### [Your task]
Locate every line in the data below that contains the word "triangle" and copy each such line.

### [Records to process]
— Begin —

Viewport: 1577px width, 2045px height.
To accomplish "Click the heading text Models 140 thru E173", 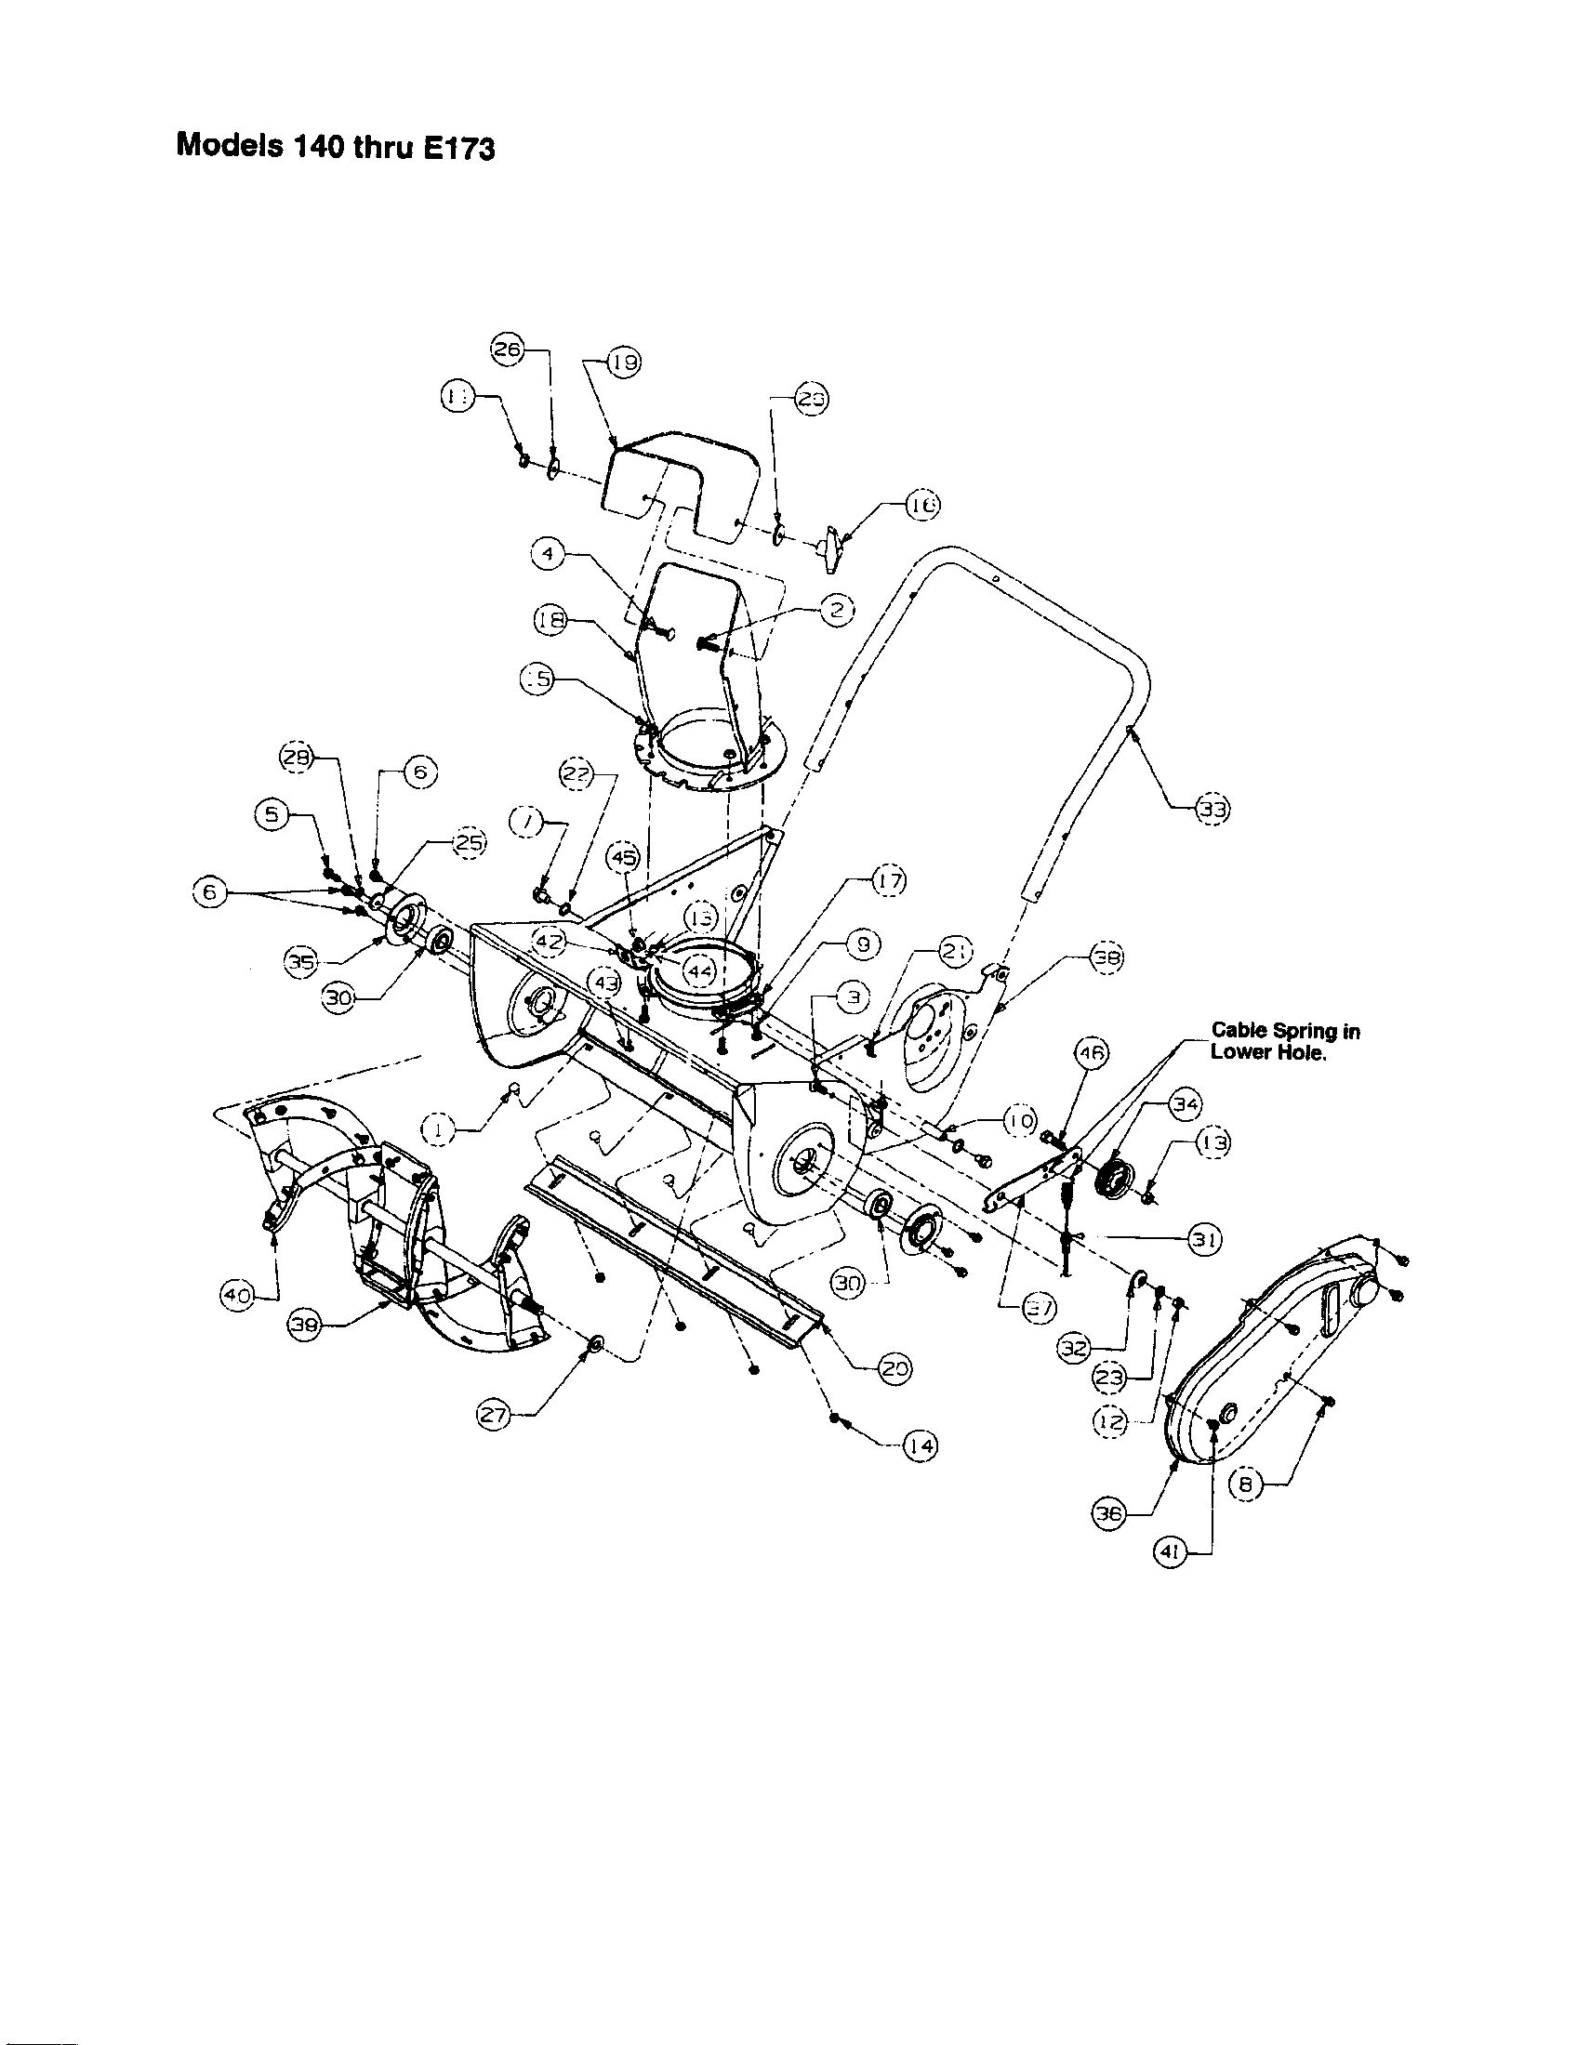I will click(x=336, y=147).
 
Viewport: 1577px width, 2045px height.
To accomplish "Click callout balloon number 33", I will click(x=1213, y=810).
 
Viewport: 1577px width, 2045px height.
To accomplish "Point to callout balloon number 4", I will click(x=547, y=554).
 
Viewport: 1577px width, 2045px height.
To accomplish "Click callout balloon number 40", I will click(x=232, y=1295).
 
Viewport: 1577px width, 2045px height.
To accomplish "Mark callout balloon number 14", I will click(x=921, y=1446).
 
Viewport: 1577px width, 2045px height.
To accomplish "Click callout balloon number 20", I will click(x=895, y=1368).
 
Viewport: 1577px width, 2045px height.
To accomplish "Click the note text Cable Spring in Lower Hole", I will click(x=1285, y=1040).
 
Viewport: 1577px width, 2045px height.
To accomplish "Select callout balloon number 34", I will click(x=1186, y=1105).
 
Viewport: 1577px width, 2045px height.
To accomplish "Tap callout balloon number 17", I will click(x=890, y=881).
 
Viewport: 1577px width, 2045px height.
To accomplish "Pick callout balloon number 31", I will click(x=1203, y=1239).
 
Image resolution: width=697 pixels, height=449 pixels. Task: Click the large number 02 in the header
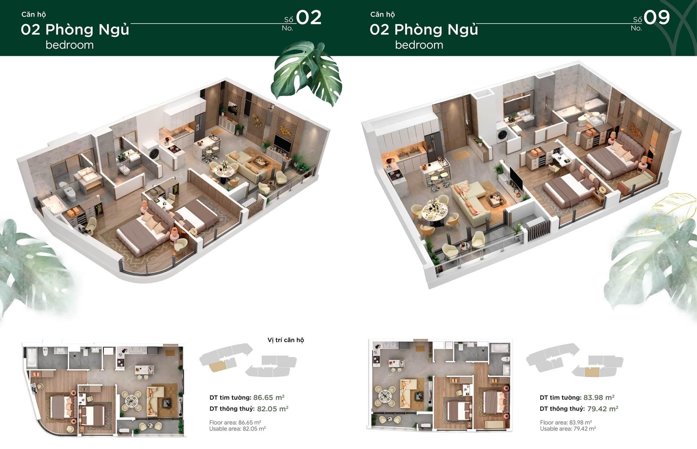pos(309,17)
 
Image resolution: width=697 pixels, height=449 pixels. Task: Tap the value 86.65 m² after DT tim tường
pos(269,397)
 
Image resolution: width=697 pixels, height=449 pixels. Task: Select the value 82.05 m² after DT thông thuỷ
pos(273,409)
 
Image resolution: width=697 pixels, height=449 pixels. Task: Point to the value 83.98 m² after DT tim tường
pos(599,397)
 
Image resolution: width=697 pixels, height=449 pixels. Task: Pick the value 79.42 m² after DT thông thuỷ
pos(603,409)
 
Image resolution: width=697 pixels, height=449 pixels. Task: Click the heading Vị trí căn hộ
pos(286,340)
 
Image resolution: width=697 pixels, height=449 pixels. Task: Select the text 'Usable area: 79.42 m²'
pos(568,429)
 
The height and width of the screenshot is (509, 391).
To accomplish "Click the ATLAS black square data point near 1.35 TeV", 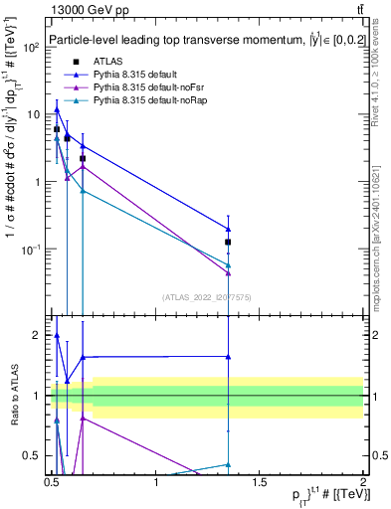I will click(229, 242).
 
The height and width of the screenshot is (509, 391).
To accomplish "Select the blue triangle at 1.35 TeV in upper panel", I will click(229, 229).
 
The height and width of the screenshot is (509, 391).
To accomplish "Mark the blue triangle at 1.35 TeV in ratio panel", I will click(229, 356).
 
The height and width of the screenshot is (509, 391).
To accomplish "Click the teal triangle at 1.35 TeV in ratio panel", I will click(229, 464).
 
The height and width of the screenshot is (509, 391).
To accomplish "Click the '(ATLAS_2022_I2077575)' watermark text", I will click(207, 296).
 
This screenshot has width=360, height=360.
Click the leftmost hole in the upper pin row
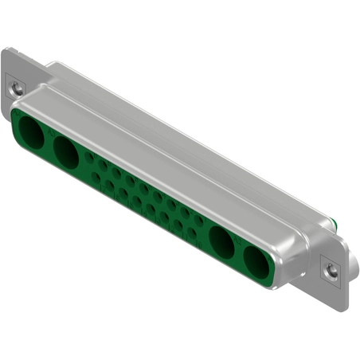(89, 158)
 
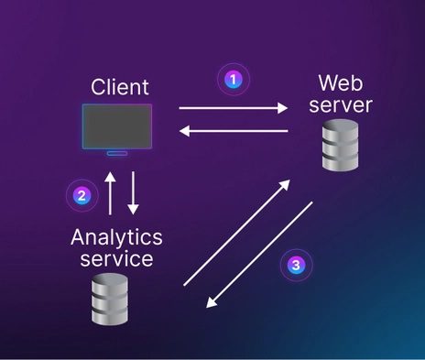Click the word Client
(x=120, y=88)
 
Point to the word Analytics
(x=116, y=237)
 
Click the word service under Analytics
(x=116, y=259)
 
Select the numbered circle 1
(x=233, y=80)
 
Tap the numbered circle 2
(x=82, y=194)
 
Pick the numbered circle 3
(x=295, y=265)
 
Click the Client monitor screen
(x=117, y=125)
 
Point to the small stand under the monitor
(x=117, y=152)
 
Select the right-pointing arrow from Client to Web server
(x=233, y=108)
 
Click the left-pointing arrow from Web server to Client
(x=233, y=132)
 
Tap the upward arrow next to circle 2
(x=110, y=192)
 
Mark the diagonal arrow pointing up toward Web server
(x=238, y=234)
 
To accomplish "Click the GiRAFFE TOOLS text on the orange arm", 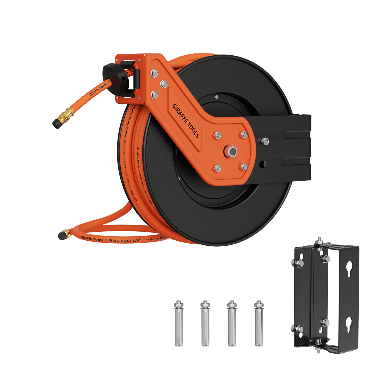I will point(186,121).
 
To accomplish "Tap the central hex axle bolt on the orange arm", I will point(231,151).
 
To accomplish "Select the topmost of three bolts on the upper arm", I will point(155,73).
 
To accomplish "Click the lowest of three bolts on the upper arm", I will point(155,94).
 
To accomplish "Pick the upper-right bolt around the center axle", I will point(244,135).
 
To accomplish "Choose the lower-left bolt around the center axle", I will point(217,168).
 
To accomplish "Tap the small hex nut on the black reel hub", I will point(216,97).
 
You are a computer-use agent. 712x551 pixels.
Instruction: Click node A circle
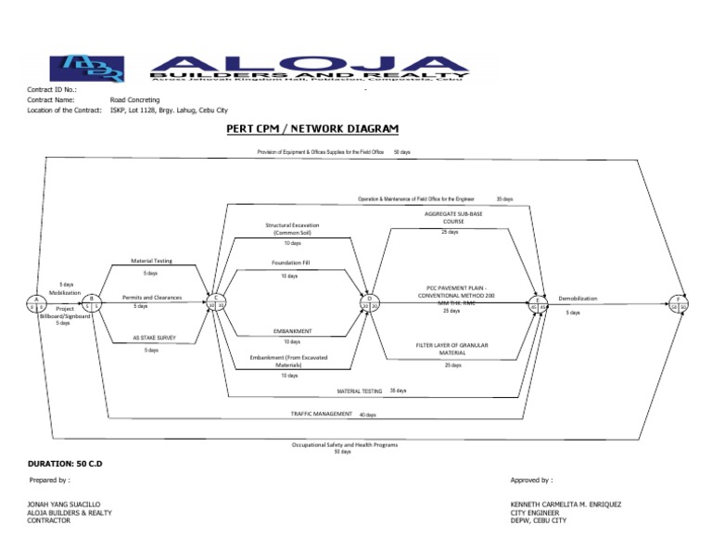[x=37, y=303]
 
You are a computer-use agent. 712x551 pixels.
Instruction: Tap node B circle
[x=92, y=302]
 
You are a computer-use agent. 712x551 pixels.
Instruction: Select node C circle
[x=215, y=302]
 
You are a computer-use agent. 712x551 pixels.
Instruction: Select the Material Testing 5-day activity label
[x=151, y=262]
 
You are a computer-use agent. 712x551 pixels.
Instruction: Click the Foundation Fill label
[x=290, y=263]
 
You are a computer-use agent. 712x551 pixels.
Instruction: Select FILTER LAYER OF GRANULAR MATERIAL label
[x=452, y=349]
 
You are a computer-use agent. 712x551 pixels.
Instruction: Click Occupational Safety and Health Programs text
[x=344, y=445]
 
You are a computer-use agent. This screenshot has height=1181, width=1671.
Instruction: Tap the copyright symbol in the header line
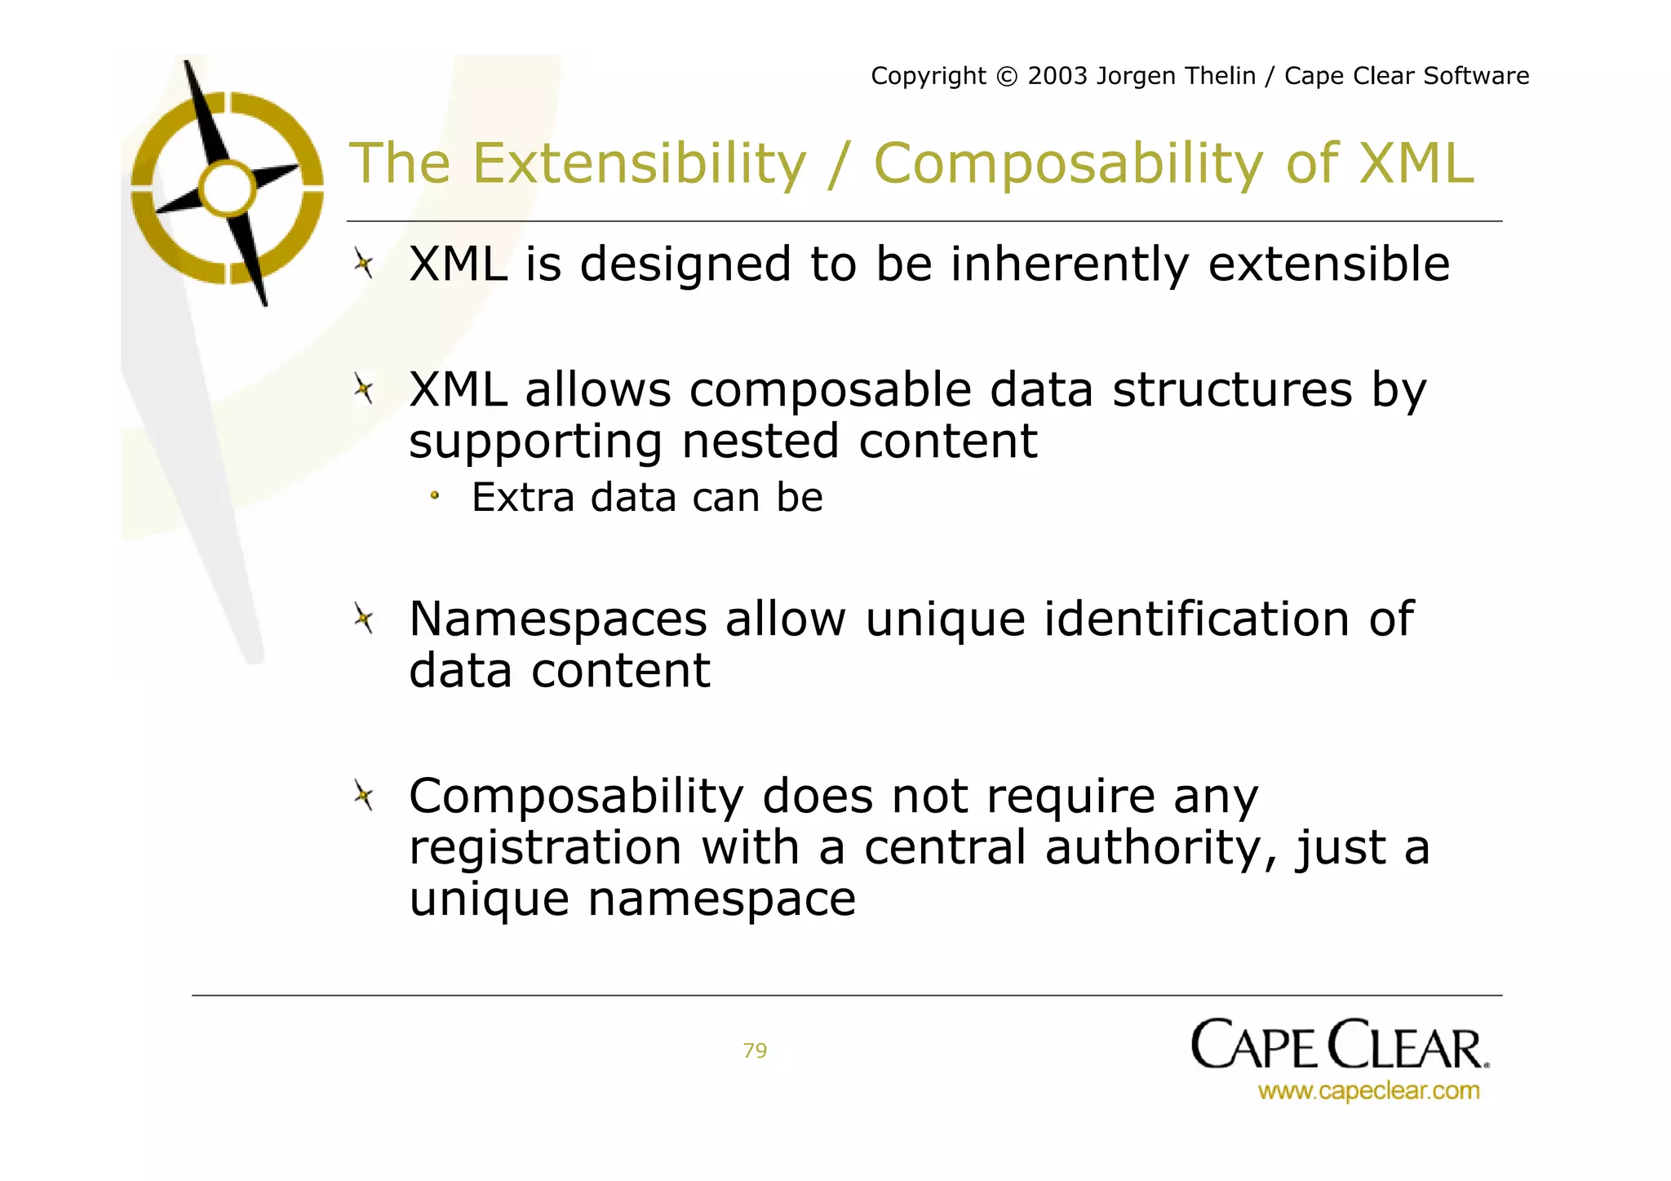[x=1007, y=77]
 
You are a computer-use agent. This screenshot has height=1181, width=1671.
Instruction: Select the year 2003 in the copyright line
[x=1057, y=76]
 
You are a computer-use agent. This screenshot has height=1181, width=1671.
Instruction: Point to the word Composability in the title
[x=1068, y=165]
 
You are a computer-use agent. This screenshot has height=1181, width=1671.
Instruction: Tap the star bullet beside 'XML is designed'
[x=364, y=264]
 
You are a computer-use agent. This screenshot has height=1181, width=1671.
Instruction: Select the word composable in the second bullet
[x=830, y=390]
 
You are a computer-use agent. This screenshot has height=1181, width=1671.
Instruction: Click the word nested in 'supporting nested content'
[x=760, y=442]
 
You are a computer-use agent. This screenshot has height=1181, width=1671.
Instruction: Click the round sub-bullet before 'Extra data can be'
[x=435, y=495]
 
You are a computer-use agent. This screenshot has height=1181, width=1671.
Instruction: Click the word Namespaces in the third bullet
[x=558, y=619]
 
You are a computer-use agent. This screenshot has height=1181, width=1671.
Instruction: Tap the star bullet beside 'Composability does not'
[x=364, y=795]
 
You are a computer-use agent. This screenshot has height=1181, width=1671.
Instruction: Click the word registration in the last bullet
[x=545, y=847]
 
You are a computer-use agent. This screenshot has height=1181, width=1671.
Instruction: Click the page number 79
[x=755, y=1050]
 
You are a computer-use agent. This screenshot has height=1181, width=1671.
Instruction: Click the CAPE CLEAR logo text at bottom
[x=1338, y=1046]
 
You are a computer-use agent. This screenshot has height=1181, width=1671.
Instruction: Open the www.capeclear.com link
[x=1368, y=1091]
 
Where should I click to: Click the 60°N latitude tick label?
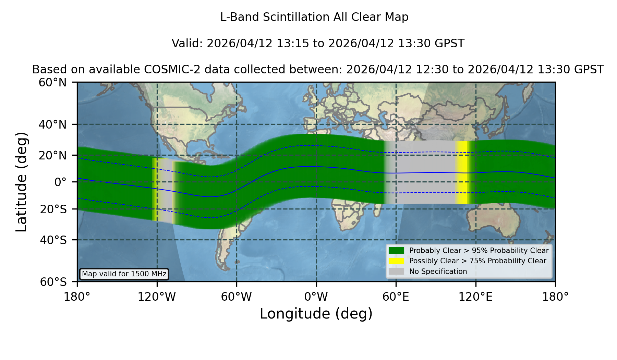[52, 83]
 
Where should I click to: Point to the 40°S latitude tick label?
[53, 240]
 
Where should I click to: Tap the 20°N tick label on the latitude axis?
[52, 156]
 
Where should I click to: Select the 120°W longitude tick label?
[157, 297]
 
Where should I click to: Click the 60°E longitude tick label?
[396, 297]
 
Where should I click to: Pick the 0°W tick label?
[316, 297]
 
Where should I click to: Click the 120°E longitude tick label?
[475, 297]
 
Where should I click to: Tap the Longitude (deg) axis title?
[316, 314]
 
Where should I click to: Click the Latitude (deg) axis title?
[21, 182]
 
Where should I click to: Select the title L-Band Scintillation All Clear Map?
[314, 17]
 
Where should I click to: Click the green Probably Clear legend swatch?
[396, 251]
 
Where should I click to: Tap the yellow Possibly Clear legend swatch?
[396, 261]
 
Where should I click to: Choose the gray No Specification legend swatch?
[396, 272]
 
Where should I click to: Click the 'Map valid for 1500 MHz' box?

— End —

### [Reply to the exercise]
To accomplish "Select the blue triangle at 1.35 TeV in upper panel", I will click(229, 229).
To accomplish "Mark the blue triangle at 1.35 TeV in ratio panel", I will click(229, 356).
To accomplish "Click the teal triangle at 1.35 TeV in ratio panel", I will click(229, 464).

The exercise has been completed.